CPI Tackles UK Net Zero Goal with Carbon Capture Project

CPI is joining forces with science-based industrial giants and others to address the UK’s net zero target

 

CPI and a consortium of 14 other businesses, universities and others have received a grant towards a project aimed at converting industrial carbon emissions to create more sustainable consumer products. The two-year project, called Flue2Chem, aims to cut around 15-20 million tonnes of carbon dioxide emissions a year and help the UK reach its net zero goal.

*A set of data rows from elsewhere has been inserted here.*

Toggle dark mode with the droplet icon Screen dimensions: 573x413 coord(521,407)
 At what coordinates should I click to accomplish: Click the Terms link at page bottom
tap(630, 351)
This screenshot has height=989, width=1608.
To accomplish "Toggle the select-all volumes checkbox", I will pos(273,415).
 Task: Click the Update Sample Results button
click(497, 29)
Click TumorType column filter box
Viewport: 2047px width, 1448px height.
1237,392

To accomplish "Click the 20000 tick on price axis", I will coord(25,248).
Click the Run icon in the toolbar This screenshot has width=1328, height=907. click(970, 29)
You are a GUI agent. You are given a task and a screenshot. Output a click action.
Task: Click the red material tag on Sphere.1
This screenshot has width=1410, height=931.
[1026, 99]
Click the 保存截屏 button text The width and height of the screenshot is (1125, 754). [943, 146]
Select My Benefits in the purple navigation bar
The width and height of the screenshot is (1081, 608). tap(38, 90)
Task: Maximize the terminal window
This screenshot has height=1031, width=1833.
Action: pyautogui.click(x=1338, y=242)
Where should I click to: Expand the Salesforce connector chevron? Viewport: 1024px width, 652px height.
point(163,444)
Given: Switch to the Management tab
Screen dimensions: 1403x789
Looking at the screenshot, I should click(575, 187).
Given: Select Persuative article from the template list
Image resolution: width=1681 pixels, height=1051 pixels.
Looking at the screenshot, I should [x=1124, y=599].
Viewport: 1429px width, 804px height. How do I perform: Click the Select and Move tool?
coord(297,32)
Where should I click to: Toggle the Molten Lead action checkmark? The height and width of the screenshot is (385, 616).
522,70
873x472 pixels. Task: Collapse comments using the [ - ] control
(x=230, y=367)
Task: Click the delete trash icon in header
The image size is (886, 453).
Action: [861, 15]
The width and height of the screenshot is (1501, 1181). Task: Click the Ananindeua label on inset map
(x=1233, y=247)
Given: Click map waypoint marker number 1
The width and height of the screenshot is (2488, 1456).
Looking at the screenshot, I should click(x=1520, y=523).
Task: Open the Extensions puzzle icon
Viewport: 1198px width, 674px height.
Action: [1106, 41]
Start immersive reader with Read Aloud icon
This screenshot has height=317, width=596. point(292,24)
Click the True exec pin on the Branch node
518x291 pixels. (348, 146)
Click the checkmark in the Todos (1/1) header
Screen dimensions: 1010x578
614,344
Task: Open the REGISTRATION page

Flue2Chem is spearheaded by Unilever and SCI, with funding from Innovate UK via the UK Research and Innovation (UKRI) Transforming Foundation Industries Challenge. The partners aim to develop a business model and capability to utilise industrial carbon emissions from foundation industries such as metal, glass, paper, and chemicals and generate more affordable and sustainable feedstocks for use in the production of consumer products within the UK.

 
 

Yvonne Armitage, Business Unit Director, Biotechnology at CPI, said ‘’We are excited to be a part of this project which is effectively creating a new supply chain to be able to accelerate the UK’s need to be less reliant on fossil fuels. Decarbonisation is essential across process industries, and this can only happen through collaborative projects such as this to speed up the innovation process and have valuable inputs from the entire supply chain of producers and end users”.

In addition to CPI, SCI and Unilever, BASF, and Tata Steel, the other consortium partners are: BASF, Carbon Clean, Confederation of Paper Industries, Croda, Holmen, Johnson Matthey, Procter & Gamble, Reckitt, The University of Sheffield, The University of Surrey, UPM-Kymmene.  These organisations encompass the capture, transformation, and use of the carbon emissions in the industry.

How does this work?

The aim of the consortium is to enable the use of industrial carbon emissions from foundation industries, such as the production of metals, glass, paper and chemicals, to generate an alternative source of carbon for UK consumer product production.  This comes at a time when most of the carbon used in everything from electronics to home care and many other products is extracted from coal, oil and gas.   If the UK is to reach its net zero targets by 2050, industries must find an alternative source for the carbon in these goods.

Aside from the technical aspects of the project, the business model development will frame the economic incentives that are likely to be required to make the model work.  The project will bring together partners from across the whole supply chain to achieve this.

Currently, the UK is importing large amounts of carbon-containing feedstocks each year for use in the consumer goods industry.  Securing an alternative domestic source of carbon in these goods is one way in which these sectors can contribute to net zero targets while also building a new UK value chain.

 
 

 

CPI’s role within the project

CPI will leverage its capabilities in microbial strain engineering, gas fermentation and formulation to engineer novel microbial strains and develop new fermentation and chemical processes to convert CO2 into medium-chain fatty alcohols before passing them on to the other partners for alkoxylation into surfactants. 

CPI will also contribute empirical data from microbial C1 gas fermentations and insight into the techno-economic evaluation models being developed at the University of Surrey.